The set of finite lists with the operator concatenation is a monoid since:

The operator is closed because concatenation of two finite lists is also a finite list.
The operator is associative, because both $(a \bullet b) \bullet c$ and $a \bullet (b \bullet c)$ result in a new list by placing elements of $a, b, c$ consecutively.
The identity element is the empty list.

The integer numbers with the operator max is a counterexample. The operator is closed and associative, but there is no identity element. Given any integer $e$ , there’s always a smaller integer $a$ such that $e \bullet a = e \ne a$ . However, max on the integer set with a lower bound is a monoid, such as the non-negative integers where the identity element is the lower bound 0.

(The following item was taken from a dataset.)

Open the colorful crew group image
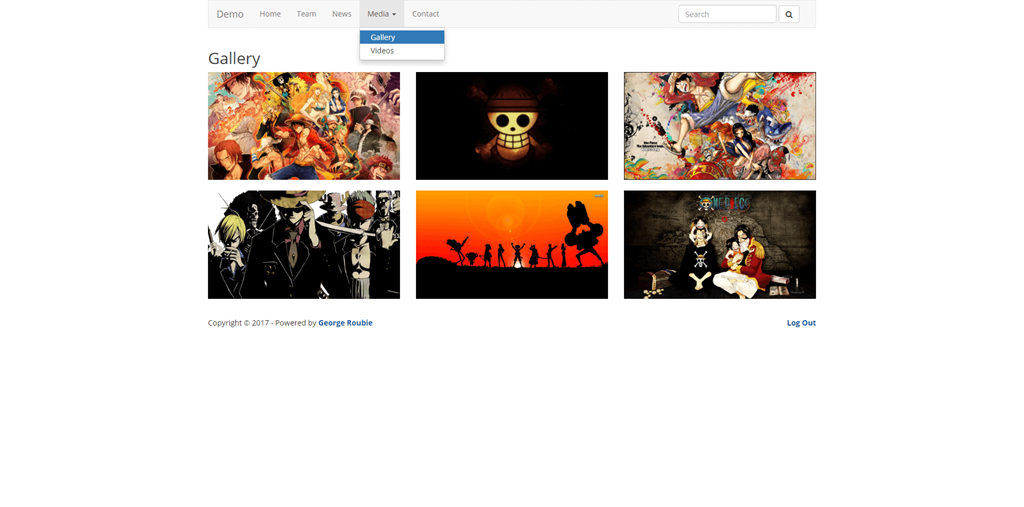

Divide and conquer: why associativity matters

At first glance, associativity may seem too trivial to be useful in programming. However, associativity is what enables powerful divide-and-conquer strategies, where problems can be split into parts, solved independently, and then safely recombined.

Exponentiation by Squaring

Let’s begin with a simple application: repeatedly applying the binary operator to the same element.

 $\underbrace{a \bullet a \bullet \cdots \bullet a}_{a \text{ appears } n \text{ times}}$

Instead of applying the binary operator $n-1$ times sequentially, we exploit associativity to group every two instances of $a$ together recursively. This gives us a smaller problem when n is even:

 $\underbrace{(a \bullet a) \bullet \cdots \bullet (a \bullet a)}_{(a \bullet a) \text{ appears } \frac{n}{2} \text{ times}}$

When n is odd:

 $a \bullet \underbrace{(a \bullet a) \bullet \cdots \bullet (a \bullet a)}_{(a \bullet a) \text{ appears } \frac{n-1}{2} \text{ times}}$

We only need to compute $a \bullet a$ once to turn the problem of size $n$ to size $n/2$ . Repeating the process on $(a \bullet a)$ gives the Exponentiation by Squaring algorithm, which requires at most $\displaystyle 2 \lfloor \log _{2}n\rfloor$ computations that is more efficient than $n-1$ when $n$ is greater than 4.

For integers or real numbers under multiplication (×), exponentiation by squaring is an efficient algorithm to compute positive integer powers. Since the set of elliptic curve points under point addition forms a monoid, this same method can also be used to compute Elliptic Curve Scalar Multiplication.

General Divide-and-Conquer Search Algorithm

We can generalize the divide-and-conquer method to search an element in a sequence based solely on associativity.

The result of applying the monoid operator to a sequence from left to right serves as a summary of that sequence. If a predicate can determine whether a given element is in the sequence based solely on this summary, we can devise a general divide-and-conquer search algorithm.

Let’s say we want to search for a target element in the sequence $t_1, \ldots, t_n$ , where each $t_i$ belongs to a monoid $(S, \bullet, e)$ . Here, $S$ is the underlying set, $\bullet$ is the binary operation, and $e$ is the identity element.

We don’t know which kind of predicates works for the search algorithm. Let’s give a best guess that the predicate $p$ is a function of the monoid “summary” that $p(t_1 \bullet \cdots \bullet t_n)$ is true if and only if $t$ is in the sequence $t_1, \dots, t_n$ .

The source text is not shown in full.